7a. CELEX

LaBB-CAT can be integrated with the CELEX lexicon, which can be purchased from the Linguistic Data Consortium (LDC) and includes lemma, part of speech, morphological, phonological, and frequency information for English, German, and Dutch.

(If you don’t have CELEX, there is an alternative version of this exercise that uses the free ‘CMU Pronunouncing Dictionary’ lexicon, which you can work through instead.)

In this exercise you will:

  • Install the CELEX layer manager
  • Use it to create new annotations for word morphology, syntactic category, and phonology
  • Compute speech rate in syllables per minute
  • Incorporate the new layers in more sophisticated searches

Installation

The first thing we’re going to do is install the CELEX layer manager.

This requires having the LDC’s CELEX data files on your computer, which will be processed by the layer manager in order to insert the data into the LaBB-CAT database. If you received the CELEX files in a ZIP file, you need to unzip that into a folder, and remember the location of that folder, as you’ll need it during the installation process.

  1. First of all, create a new project called CELEX with a description: CELEX Annotations
  2. Click the layer managers menu option.
  3. Click the List of layer managers that are not yet installed link near the bottom.
  4. Find “CELEX English” in the list, and click its Install button.
  5. You will see a form asking for various details.
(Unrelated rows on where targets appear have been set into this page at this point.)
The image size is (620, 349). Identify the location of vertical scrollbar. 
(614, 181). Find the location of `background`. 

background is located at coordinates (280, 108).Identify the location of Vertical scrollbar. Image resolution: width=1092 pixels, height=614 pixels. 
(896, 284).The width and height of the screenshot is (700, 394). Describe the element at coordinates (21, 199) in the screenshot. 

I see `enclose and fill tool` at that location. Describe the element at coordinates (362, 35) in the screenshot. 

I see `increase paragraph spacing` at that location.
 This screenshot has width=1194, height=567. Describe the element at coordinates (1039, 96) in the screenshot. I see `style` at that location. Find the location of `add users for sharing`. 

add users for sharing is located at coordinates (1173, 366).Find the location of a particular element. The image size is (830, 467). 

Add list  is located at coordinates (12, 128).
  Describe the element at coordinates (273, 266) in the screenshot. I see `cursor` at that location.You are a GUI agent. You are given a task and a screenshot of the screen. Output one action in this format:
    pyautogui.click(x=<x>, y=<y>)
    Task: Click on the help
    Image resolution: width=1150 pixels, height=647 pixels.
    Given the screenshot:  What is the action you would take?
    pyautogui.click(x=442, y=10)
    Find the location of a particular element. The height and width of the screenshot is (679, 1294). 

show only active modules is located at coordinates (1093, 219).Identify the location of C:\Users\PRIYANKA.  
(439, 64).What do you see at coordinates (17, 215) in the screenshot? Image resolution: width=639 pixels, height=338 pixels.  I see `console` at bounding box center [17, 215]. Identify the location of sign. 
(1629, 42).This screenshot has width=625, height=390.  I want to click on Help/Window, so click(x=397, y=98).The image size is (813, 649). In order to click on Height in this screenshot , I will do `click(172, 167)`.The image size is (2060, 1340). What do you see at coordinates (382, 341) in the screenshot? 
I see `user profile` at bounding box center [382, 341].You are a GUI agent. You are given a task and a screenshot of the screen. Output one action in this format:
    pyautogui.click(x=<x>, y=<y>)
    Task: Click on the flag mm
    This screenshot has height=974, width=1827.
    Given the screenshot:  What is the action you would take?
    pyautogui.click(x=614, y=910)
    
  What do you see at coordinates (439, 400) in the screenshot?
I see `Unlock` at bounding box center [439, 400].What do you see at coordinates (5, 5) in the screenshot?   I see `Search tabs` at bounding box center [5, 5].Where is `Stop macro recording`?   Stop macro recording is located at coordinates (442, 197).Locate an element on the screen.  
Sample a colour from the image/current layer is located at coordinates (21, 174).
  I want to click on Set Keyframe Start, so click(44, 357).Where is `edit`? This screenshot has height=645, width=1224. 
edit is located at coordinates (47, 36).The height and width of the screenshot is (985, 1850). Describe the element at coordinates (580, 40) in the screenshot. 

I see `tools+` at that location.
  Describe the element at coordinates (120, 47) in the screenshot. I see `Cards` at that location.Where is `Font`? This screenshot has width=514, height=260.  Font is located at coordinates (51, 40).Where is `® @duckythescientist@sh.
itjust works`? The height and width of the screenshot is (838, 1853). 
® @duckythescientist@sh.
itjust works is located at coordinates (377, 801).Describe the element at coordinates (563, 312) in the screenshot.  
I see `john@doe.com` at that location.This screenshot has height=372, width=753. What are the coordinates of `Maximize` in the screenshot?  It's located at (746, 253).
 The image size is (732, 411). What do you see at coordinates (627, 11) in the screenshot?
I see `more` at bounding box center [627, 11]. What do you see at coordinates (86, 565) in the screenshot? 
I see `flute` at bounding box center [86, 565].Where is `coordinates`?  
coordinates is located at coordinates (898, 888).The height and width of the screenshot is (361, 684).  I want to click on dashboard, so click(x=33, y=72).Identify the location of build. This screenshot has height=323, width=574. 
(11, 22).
You can leave most of these with their default values. The one exception is the CELEX  ENGLISH data folder option.
    Set the CELEX ENGLISH data folder parameter to the directory path that leads to the CELEX files on your LaBB-CAT computer.
  6. Click Install.
    You will see a progress bar while the layer manager loads the data from the CELEX files into the LaBB-CAT database. This will take a few minutes.
  7. Once it’s finished, you will see a new window open with information about the CELEX English layer manager.
    Reading this information page, you will see some instructions on how to create CELEX annotation layers - leave this tab open for now, as we’re going to need those instructions next.

Morphology

Now that we’ve installed the layer manager, we’ll create our first annotations from CELEX - a layer with morphological annotations.

  1. Follow the instructions on the information page to create a layer for word morphology - i.e.:
    • Layer ID: morphology
    • Type: Text
    • Alignment: None
    • Manager: CELEX English
    • Project: CELEX
    • Descript Morphological parses
    • ...configured with the Morphology option selected, and the default values for everything else.
Tip

If you’re curious about what the configuration options do, and how you can test out the results of your configuration, check the online help page when you are configuring the layer.

  1. Once the layer has finished generating, select the transcripts menu option, and open the first transcript in the list.
  2. Tick the CELEX project, and then tick your new morphology layer.
    You will see that each word is tagged with morphological information.

If you were to do a search for words ending in “ing” on the orthography layer, you would get both gerunds like “coming” and also words like “thing” and “anything” whose “ing” is part of the base word, not a morphological affix. You can now tell these apart in searches, by searching the morphology layer for words that end in “+ing”.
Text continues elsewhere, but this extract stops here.